Malicorne fit sonner sa poche.

— Il y a là vingt pistoles, dit Malicorne.

— Et que voulez-vous faire de vingt pistoles, mon Dieu ?

— Eh ! dit Malicorne un peu fâché, quand ce ne serait que pour les ajouter aux cinq cents que vous me devez déjà !

— Vous avez raison, reprit Manicamp en tendant de nouveau la main, et sous ce point de vue je puis les accepter. Donnez-les-moi.

— Un instant, que diable ! il ne s’agit pas seulement de tendre la main ; si je vous donne les vingt pistoles, aurai-je le brevet ?

— Sans doute.

— Bientôt ?

— Aujourd’hui.

— Oh ! prenez garde, monsieur de Manicamp ! vous vous engagez beaucoup, et je ne vous en demande pas si long. Trente lieues en un jour, c’est trop, et vous vous tueriez.

— Pour obliger un ami, je ne trouve rien d’impossible.

— Vous êtes héroïque.

— Où sont les vingt pistoles ?

— Les voici, fit Malicorne en les montrant.

— Bien.

— Mais, mon cher monsieur Manicamp, vous allez les dévorer rien qu’en chevaux de poste.

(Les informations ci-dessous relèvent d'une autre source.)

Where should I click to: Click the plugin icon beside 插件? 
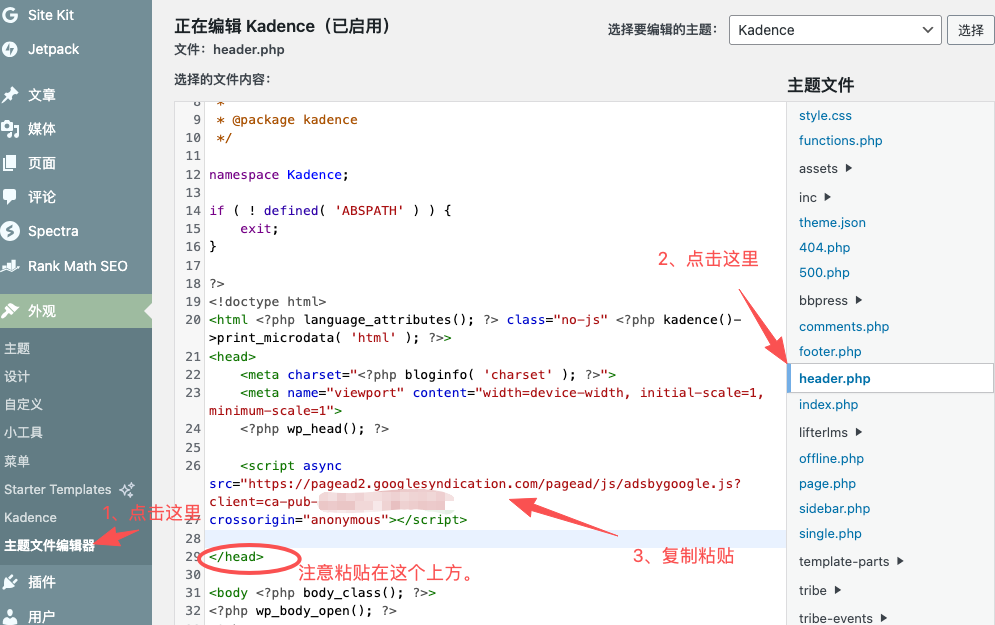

— Non pas ; soyez tranquille.

— Pardonnez-moi.

— Quinze lieues d’ici à Étampes…

— Quatorze.

— Soit ; quatorze lieues font sept postes ; à vingt sous la poste, sept livres ; sept livres de courrier, quatorze ; autant pour revenir, vingt-huit ; coucher et souper autant ; c’est une soixantaine de livres que vous coûtera cette complaisance.

Manicamp s’allongea comme un serpent dans son lit, et fixant ses deux grands yeux sur Malicorne :

— Vous avez raison, dit-il, je ne pourrais pas revenir avant demain.

Et il prit les vingt pistoles.

— Alors, partez.

— Puisque je ne pourrai revenir que demain, nous avons le temps.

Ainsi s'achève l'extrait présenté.